Askeri hâkimliği de yaptığım için hâkimliği gördüm ve bu mesleği çok sevdim. İki sebebi var sivil yaşamda hâkimliğe geçmememin. Birincisi, tayin etmeyeceklerdi. Başvursam belki tayin ederlerdi ama ben o sıralar nasıl olsa ‘Tayin etmezler’ diye başvuruda bile bulunmadım. İkincisi,
“Bana itimat etmeyen birilerine karşı nasıl hâkimlik yaparım” dedim. Anadolu’nun şurasına burasına gidip görev yapmaya çalışacaksın “Gâvur hâkim geldi” diyecekler. Bunu düşündüm.

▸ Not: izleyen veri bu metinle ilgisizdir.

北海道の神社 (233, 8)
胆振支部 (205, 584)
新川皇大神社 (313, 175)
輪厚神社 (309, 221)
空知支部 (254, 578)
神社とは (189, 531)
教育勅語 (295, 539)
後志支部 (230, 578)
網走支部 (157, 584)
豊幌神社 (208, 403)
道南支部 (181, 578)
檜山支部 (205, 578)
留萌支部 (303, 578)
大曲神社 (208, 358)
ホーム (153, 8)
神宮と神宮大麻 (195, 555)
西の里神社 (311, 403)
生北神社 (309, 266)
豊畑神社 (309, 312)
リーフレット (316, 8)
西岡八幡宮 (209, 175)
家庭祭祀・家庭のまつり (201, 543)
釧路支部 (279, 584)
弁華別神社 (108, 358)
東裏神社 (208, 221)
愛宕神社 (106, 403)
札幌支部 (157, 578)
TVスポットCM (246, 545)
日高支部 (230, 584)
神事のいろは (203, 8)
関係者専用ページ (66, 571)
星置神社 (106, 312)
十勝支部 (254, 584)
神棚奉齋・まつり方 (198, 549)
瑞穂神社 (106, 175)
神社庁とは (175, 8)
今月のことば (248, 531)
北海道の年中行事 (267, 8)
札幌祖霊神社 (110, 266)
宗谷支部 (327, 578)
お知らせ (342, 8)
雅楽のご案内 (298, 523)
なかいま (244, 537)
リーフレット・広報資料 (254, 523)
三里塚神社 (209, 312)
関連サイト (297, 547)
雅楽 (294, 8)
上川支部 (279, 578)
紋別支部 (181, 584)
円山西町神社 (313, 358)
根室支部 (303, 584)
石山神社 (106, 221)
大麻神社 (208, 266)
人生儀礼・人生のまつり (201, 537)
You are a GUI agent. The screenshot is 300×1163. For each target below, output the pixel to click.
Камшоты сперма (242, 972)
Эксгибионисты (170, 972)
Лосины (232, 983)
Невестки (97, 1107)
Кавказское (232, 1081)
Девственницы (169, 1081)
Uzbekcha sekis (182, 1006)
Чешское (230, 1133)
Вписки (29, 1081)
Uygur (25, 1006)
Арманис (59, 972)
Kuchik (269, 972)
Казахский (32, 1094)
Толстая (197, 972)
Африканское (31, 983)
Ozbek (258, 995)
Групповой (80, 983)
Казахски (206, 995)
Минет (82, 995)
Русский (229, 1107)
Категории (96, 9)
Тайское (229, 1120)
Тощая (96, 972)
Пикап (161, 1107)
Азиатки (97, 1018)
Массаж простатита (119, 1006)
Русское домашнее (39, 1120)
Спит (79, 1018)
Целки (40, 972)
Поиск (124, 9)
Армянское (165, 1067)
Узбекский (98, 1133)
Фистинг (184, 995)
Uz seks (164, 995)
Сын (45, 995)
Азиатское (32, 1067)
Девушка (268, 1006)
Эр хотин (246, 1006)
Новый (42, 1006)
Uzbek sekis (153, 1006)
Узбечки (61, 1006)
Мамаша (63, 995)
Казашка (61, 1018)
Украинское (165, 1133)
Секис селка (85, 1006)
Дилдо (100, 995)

Atatürk beni okutmak istedi ama…

Mari Tomasyan 81 yaşında. Ailesi İkinci Dünya Savaşı sırasında Çatalca’dan iki kez sürülmüş. Tomasyan altı yaşında Florya’da piknik yaparken Mustafa Kemal ile karşılaşmış. Atatürk kendisini evlat edinerek okutmak istemiş, ancak ailesi razı olmayınca vazgeçmiş.

Bize adınız, doğum tarihiniz ve doğum yerinizden başlayarak yaşamınızı anlatır mısınız?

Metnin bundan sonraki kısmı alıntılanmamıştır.